If a url parameter would've been a vulnerability because something lower down the stack misinterprets it (and the param wasn't necessary for your app in the first place), then you've just left a window open for the exploit.

If the set of url params are known ahead of time (which i claim should be true), then you could make adding unknown params an error.

>If a url parameter would've been a vulnerability because something lower down the stack misinterprets it

By assumption, you are using this url parameter. So you have a bug where you've forgotten to allow this parameter, which will quickly be discovered in your logs and fixed. Then the vulnerability, which you are thus far unaware of, will quickly be exposed. Those url parameters you are not using cannot hurt you.

> there is no security benefit to filtering out unneeded url parameters.

What about passing extra data to fill the server memory with either extra known junk or a script / executable to use with a zero day in an internal component or something.

To misuse the nightclub analogy: it’s like checking for bags not being larger than A4 and disallow knives and other weapons.

No 400 is correct for bad request.
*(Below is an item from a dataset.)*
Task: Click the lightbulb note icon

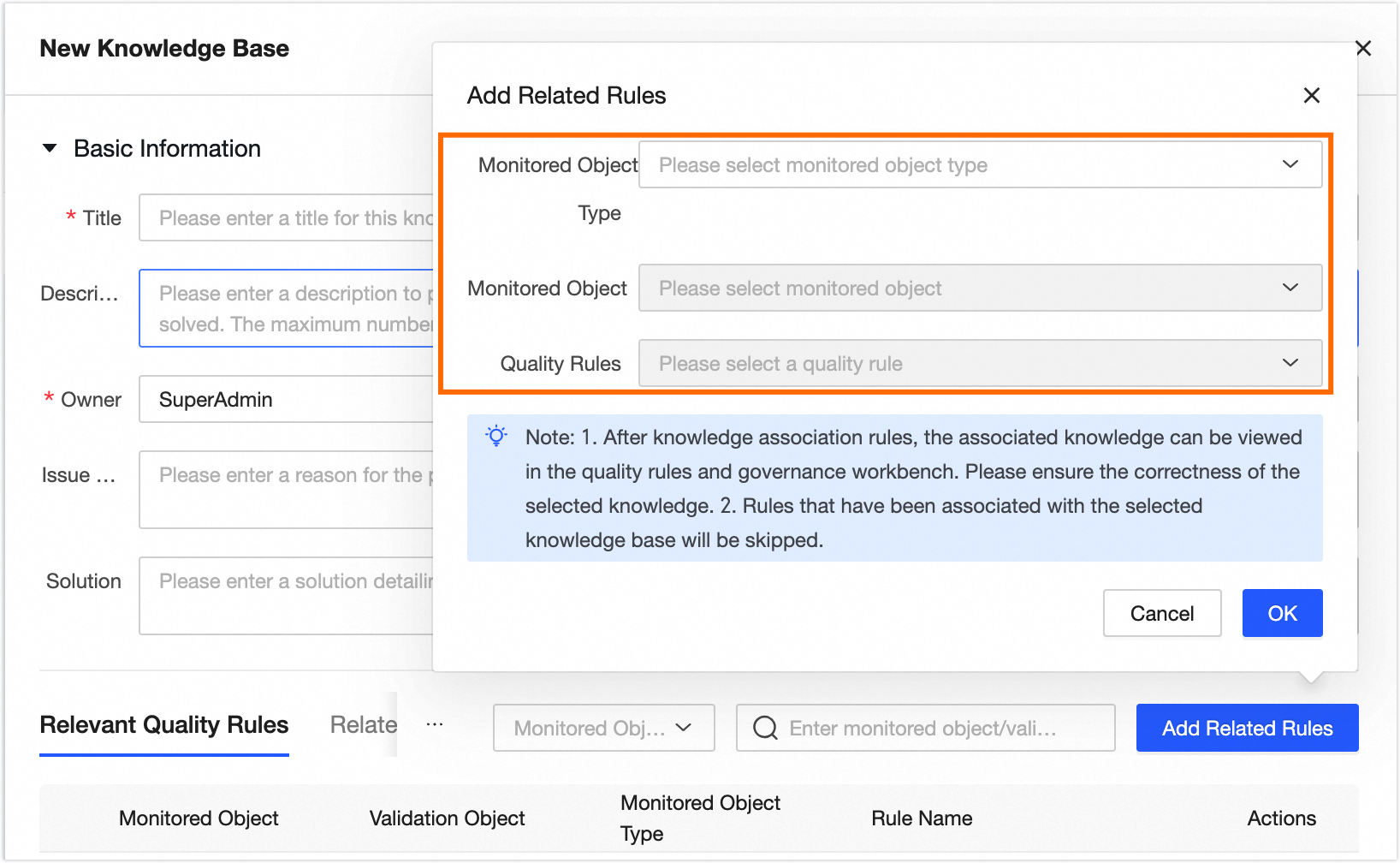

As unknown query parameters is clear client error.
All 4xx errors are client errors.

400 is the general “bad request” client area, indicating something is wrong with the request but not being specific about what.

404 is simply a more specific client error: it means the client asked for a resource that couldn’t be found.

That's because Apache is basically what today's JS crowd would call a "file-based router", and then the app implements the actual routing in that index.php file. Just like early SPA stored the route in a hash. It's funny how history repeats itself.

I've gone back and forth on file-based vs programmatic routing. But each has pros and cons, so in the end I implemented both in Mastro: https://mastrojs.github.io/docs/routing/

I believe Wikipedia, and all other mediawiki sites, still do that
watch?v=oHg5SJYRHA0
item?id=48076173
Ooo.. burn.
Oh no, looks like my old forum software urls.
> in form-urlencoded form, people were not savages

Oh yeah? I remember a lot of semicolons from Perl and other CGI stuff where we would now use ampersands, back in the day, both in the path and in the query. (Sometimes the ? itself would be written ;.)

Correct. In fact, the semicolon is part of the URI scheme standard, and the ampersand is just some ad-hoc thing that got adopted naturally without any standardization effort.